How common is erectile dysfunction?
The Massachusetts Male Aging Study was probably the first study that brought to light how common erectile dysfunction is. This study demonstrated that 52% of men between the ages of 40 and 70 have some degree of erectile dysfunction (Figure Below). Of those individuals, 10% noted complete erectile dysfunction, 25% noted moderate erectile dysfunction, and most noted mild erectile dysfunction.
In the United States, approximately 50 million men suffer from erectile dysfunction (impotence).
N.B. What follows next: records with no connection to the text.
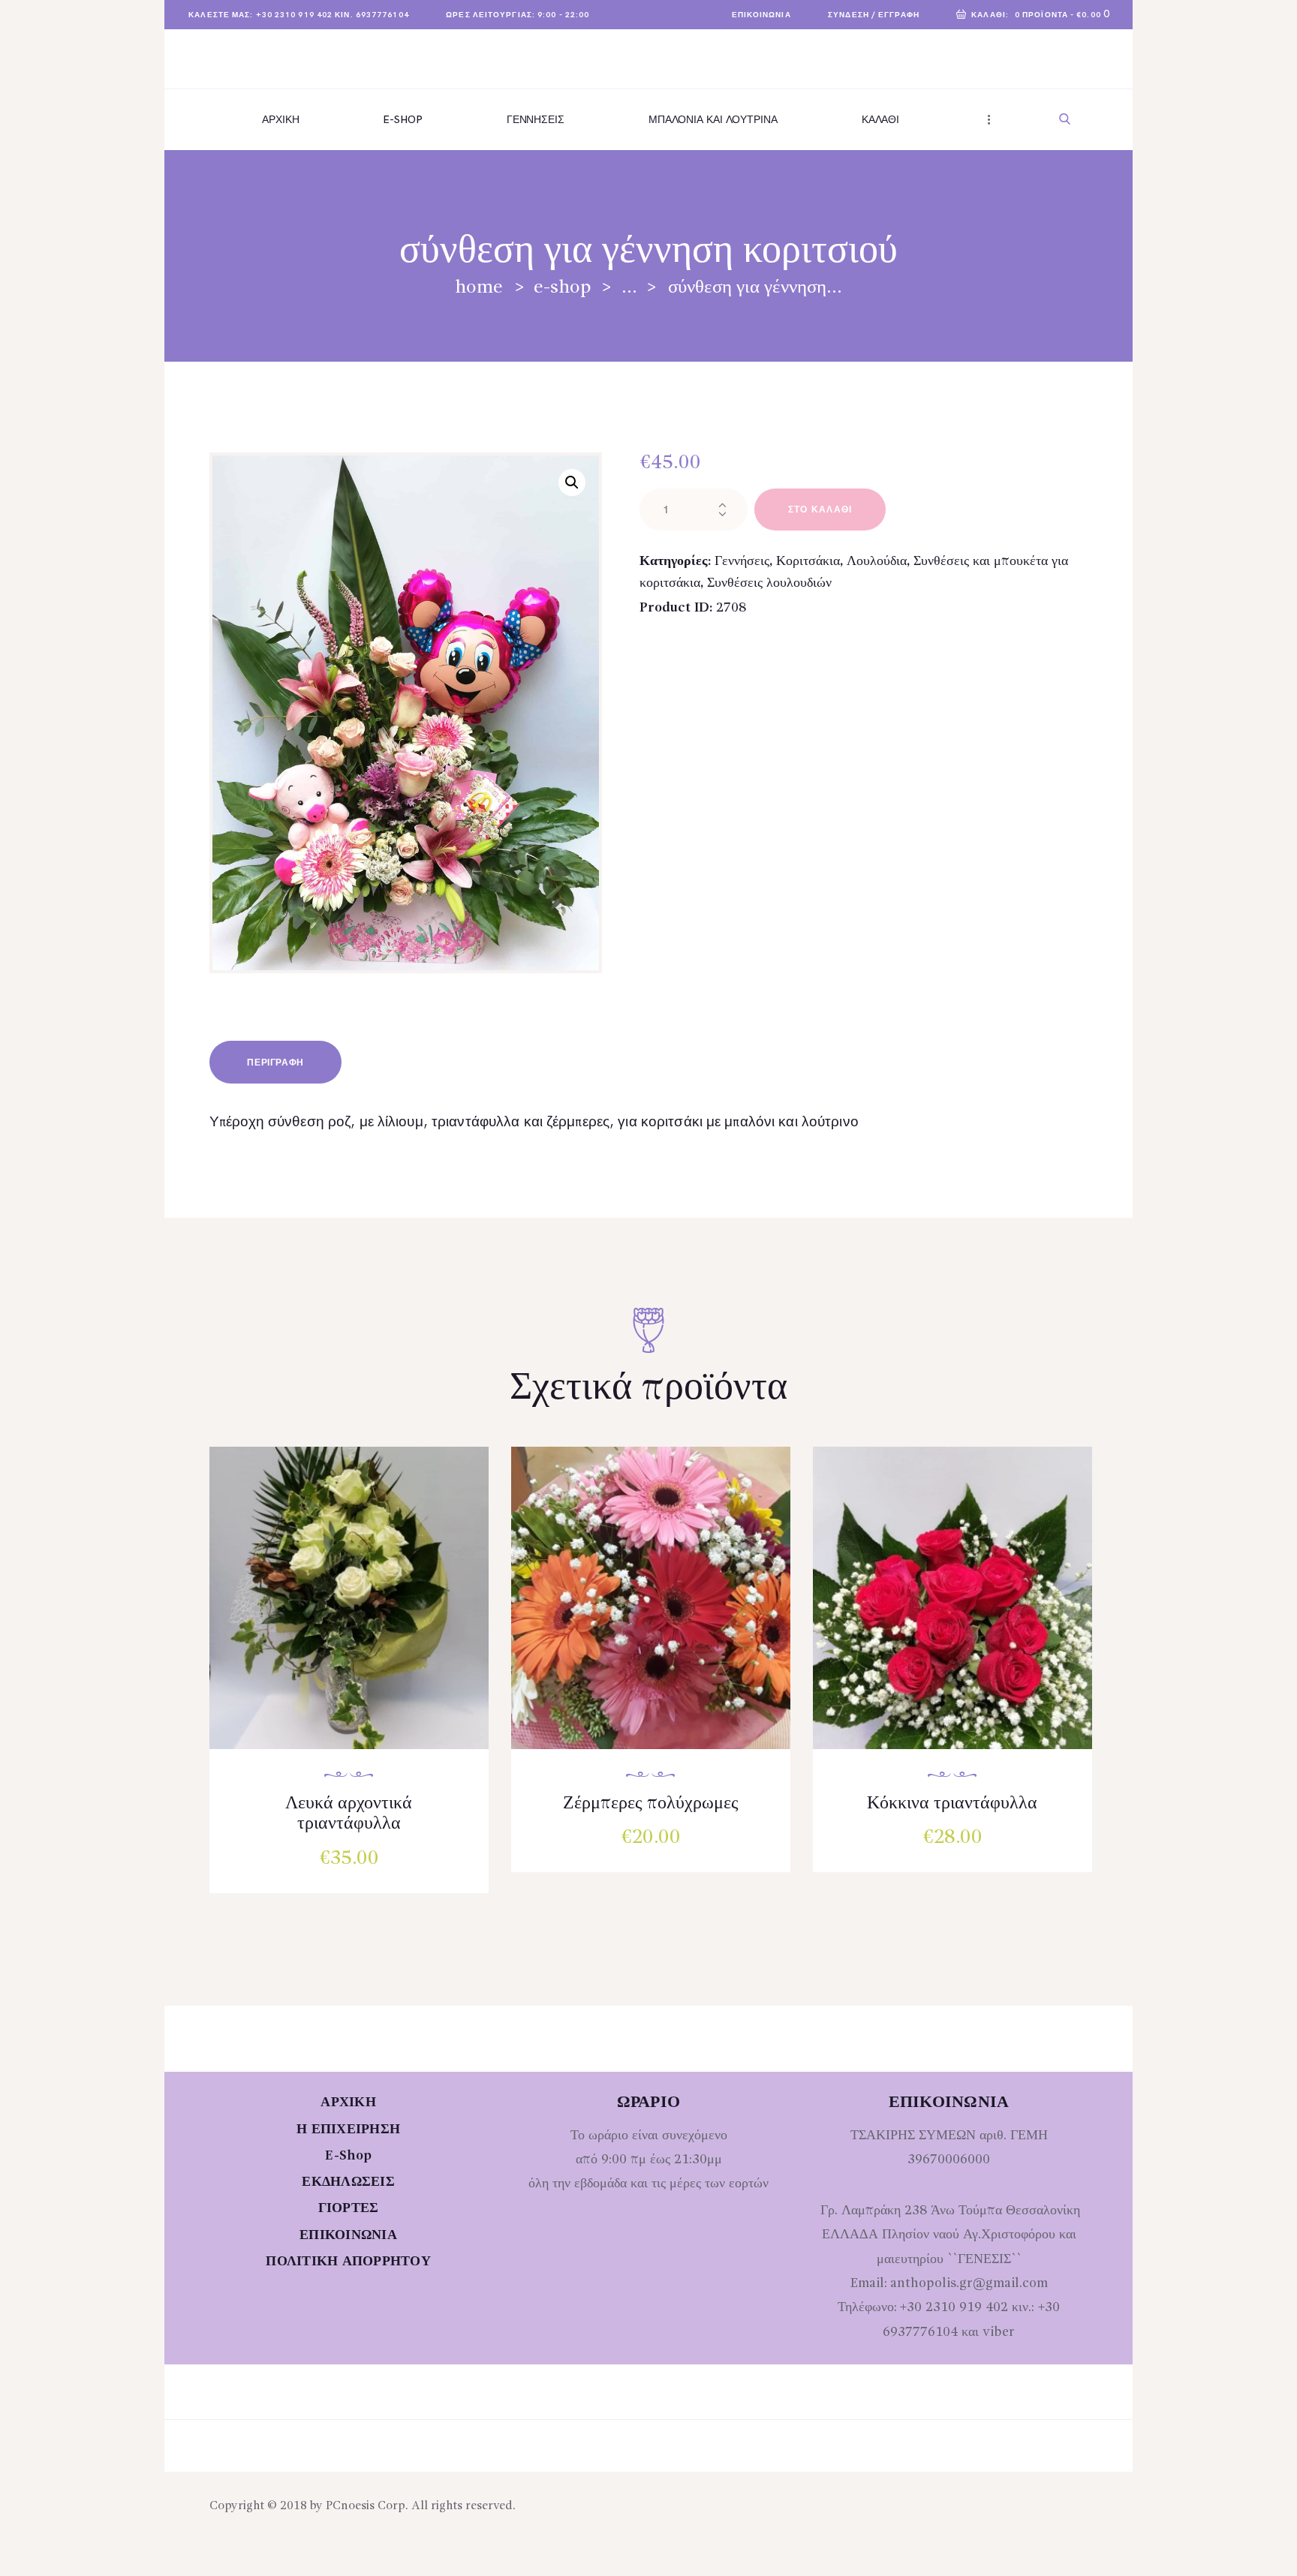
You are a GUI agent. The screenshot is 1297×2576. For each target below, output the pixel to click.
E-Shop (562, 287)
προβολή (356, 1613)
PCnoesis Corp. (367, 2506)
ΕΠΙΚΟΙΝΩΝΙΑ (348, 2235)
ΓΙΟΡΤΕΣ (348, 2208)
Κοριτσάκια (808, 561)
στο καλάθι (820, 510)
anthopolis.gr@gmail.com (969, 2283)
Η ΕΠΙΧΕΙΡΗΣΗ (348, 2129)
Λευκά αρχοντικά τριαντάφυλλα (348, 1814)
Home (479, 287)
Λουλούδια (877, 561)
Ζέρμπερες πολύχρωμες (651, 1804)
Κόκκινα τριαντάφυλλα (952, 1804)
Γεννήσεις (742, 561)
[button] (571, 482)
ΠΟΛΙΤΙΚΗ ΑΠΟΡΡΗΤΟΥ (348, 2261)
The prevalence (number of cases of a disease that are present at a given point in time) of erectile dysfunction is age dependent, with the rate of complete erectile dysfunction increasing from 5% among men 40 years old to 15% among those 70 years old. As our population continues to grow and age, we can only expect this number to increase. The worldwide prevalence of erectile dysfunction was 152 million in 1995 and is expected to increase to 322 million in 2025. Much of this increase will occur in the developing world and reflects the aging of the world's population.
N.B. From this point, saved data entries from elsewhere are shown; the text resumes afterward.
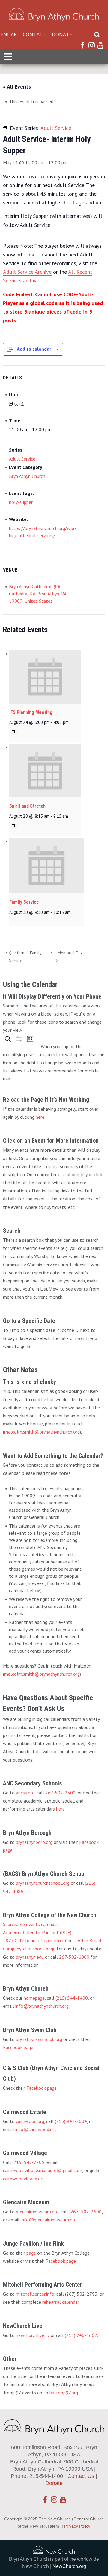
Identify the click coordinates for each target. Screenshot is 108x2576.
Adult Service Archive (27, 271)
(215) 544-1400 (72, 1998)
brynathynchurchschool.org (43, 1883)
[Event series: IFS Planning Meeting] (14, 731)
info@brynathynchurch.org (42, 2006)
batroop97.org (64, 2393)
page (31, 2253)
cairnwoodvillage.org (24, 2179)
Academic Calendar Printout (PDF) (37, 1932)
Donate (62, 34)
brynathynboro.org (34, 1842)
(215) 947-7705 (28, 2162)
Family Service (24, 902)
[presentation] (45, 677)
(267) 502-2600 (85, 2212)
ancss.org (25, 1793)
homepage (34, 1998)
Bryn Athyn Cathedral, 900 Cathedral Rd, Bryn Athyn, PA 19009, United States (37, 593)
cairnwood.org (30, 2121)
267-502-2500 (60, 1793)
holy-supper (21, 502)
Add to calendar (34, 349)
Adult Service (22, 459)
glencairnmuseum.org (37, 2212)
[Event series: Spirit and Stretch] (14, 825)
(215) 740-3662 (81, 2335)
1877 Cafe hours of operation (33, 1940)
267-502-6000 (74, 1957)
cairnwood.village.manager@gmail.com (42, 2170)
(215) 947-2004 (71, 2121)
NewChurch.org (69, 2566)
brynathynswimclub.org (39, 2039)
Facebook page (18, 2047)
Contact (34, 34)
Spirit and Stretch (27, 806)
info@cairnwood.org (36, 2129)
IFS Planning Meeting (30, 712)
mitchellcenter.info (35, 2294)
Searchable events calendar (30, 1924)
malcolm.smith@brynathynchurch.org (42, 1432)
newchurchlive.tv (33, 2335)
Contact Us (81, 2476)
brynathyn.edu (30, 1957)
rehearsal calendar (60, 2302)
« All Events (17, 86)
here (40, 1117)
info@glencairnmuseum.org (48, 2220)
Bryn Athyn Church (27, 476)
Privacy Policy (77, 2526)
The incidence (i.e., the number of new cases occurring during a specific period of time) of erectile dysfunction is higher in men with certain diseases, such as diabetes mellitus, hypertension, cardiovascular disease, spinal cord injury, and hypercholesterolemia (high cholesterol levels). Often, the sexual dysfunction of impotence in men is a symptom of another problem. However significant and expensive diagnostic evaluations not always needed, especially for men with chronic impotence. Determining why ED is occurring and identifying the root causes of ED is very important to make a precise diagnosis and provide accurate therapy and treatment.
The potential economic impact of erectile dysfunction is huge. In the 1985 National Ambulatory Medical Care Survey, erectile dysfunction was associated with 525,000 outpatient office visits, and the 1995 National Hospital Discharge Survey reported that it accounted for more than 30,000 hospital admissions. The projected sales of Viagra, the first oral therapy for erectile dysfunction, were estimated at $1.4 billion for 1999. Who should cover the costs of the treatment of erectile dysfunction remains a source of debate.
After the introduction of Viagra the market of ED drugs has boomed and exceeded any expectations. That's why when several years later Levitra and Cialis were introduced to the market they have succeeded quite well, taking their own niches of ED (impotence) medication market with ease. Cialis is now known as the most long-lasting ED pill available, while Levitra helped many of those, who found Viagra ineffective. Besides, Levitra was free from many of side-effects and interactions its predecessor was known for.
With drugs like Cialis and Levitra the market of ED medications has become more diverse, providing more options for treatment. That's why the sales of these drugs and ED drugs in general are on the rise. There are numerous real-world drugstores and online pharmacies selling Cialis and Levitra today, and their number keeps on growing. And it's seen not only in US, as you can buy Cialis or Levitra online just anywhere in the world and say goodbye to ED once and for all.